**Exercise:**
Copy the following items verbatim, reproducing every line without any change.

[Dataset entries]
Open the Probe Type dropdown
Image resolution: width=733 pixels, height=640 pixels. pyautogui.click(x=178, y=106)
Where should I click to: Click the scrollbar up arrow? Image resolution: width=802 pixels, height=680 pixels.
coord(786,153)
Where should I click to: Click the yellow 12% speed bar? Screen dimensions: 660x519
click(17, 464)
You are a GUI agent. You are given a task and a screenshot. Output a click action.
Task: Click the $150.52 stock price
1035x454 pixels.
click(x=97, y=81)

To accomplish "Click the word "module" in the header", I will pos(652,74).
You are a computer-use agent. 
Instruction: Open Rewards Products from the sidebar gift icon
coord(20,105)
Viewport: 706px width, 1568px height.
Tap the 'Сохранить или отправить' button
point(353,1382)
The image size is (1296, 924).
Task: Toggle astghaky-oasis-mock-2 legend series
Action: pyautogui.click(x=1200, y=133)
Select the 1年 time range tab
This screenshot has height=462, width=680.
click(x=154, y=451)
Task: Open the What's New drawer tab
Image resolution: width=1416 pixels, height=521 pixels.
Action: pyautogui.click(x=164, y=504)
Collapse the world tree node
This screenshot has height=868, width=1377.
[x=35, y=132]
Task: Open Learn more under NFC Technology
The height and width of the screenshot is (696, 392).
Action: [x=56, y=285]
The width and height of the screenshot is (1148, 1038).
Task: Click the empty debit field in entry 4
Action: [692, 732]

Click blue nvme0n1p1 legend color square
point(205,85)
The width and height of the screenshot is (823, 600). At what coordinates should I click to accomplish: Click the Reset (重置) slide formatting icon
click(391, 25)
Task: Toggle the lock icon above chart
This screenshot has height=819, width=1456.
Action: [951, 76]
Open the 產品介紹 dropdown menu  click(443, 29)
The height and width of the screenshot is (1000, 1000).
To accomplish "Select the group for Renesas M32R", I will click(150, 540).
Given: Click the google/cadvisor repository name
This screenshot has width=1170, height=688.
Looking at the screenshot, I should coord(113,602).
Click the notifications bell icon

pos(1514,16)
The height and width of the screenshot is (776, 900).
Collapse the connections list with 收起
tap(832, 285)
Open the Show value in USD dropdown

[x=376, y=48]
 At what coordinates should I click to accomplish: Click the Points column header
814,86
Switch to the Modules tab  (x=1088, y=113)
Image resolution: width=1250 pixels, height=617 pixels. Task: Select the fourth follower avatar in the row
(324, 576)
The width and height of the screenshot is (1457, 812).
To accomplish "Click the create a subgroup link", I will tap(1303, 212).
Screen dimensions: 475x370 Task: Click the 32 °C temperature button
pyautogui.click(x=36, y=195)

**Written response:**
Open the Probe Type dropdown
Image resolution: width=733 pixels, height=640 pixels. pyautogui.click(x=178, y=106)
Where should I click to: Click the scrollbar up arrow? Image resolution: width=802 pixels, height=680 pixels.
coord(786,153)
Where should I click to: Click the yellow 12% speed bar? Screen dimensions: 660x519
click(17, 464)
You are a GUI agent. You are given a task and a screenshot. Output a click action.
Task: Click the $150.52 stock price
1035x454 pixels.
click(x=97, y=81)

To accomplish "Click the word "module" in the header", I will pos(652,74).
You are a computer-use agent. 
Instruction: Open Rewards Products from the sidebar gift icon
coord(20,105)
Viewport: 706px width, 1568px height.
Tap the 'Сохранить или отправить' button
point(353,1382)
The image size is (1296, 924).
Task: Toggle astghaky-oasis-mock-2 legend series
Action: pyautogui.click(x=1200, y=133)
Select the 1年 time range tab
This screenshot has height=462, width=680.
click(x=154, y=451)
Task: Open the What's New drawer tab
Image resolution: width=1416 pixels, height=521 pixels.
Action: pyautogui.click(x=164, y=504)
Collapse the world tree node
This screenshot has height=868, width=1377.
[x=35, y=132]
Task: Open Learn more under NFC Technology
The height and width of the screenshot is (696, 392).
Action: [x=56, y=285]
The width and height of the screenshot is (1148, 1038).
Task: Click the empty debit field in entry 4
Action: [692, 732]

Click blue nvme0n1p1 legend color square
point(205,85)
The width and height of the screenshot is (823, 600). At what coordinates should I click to accomplish: Click the Reset (重置) slide formatting icon
click(391, 25)
Task: Toggle the lock icon above chart
This screenshot has height=819, width=1456.
Action: [951, 76]
Open the 產品介紹 dropdown menu  click(443, 29)
The height and width of the screenshot is (1000, 1000).
To accomplish "Select the group for Renesas M32R", I will click(150, 540).
Given: Click the google/cadvisor repository name
This screenshot has width=1170, height=688.
Looking at the screenshot, I should coord(113,602).
Click the notifications bell icon

pos(1514,16)
The height and width of the screenshot is (776, 900).
Collapse the connections list with 收起
tap(832, 285)
Open the Show value in USD dropdown

[x=376, y=48]
 At what coordinates should I click to accomplish: Click the Points column header
814,86
Switch to the Modules tab  (x=1088, y=113)
Image resolution: width=1250 pixels, height=617 pixels. Task: Select the fourth follower avatar in the row
(324, 576)
The width and height of the screenshot is (1457, 812).
To accomplish "Click the create a subgroup link", I will tap(1303, 212).
Screen dimensions: 475x370 Task: Click the 32 °C temperature button
pyautogui.click(x=36, y=195)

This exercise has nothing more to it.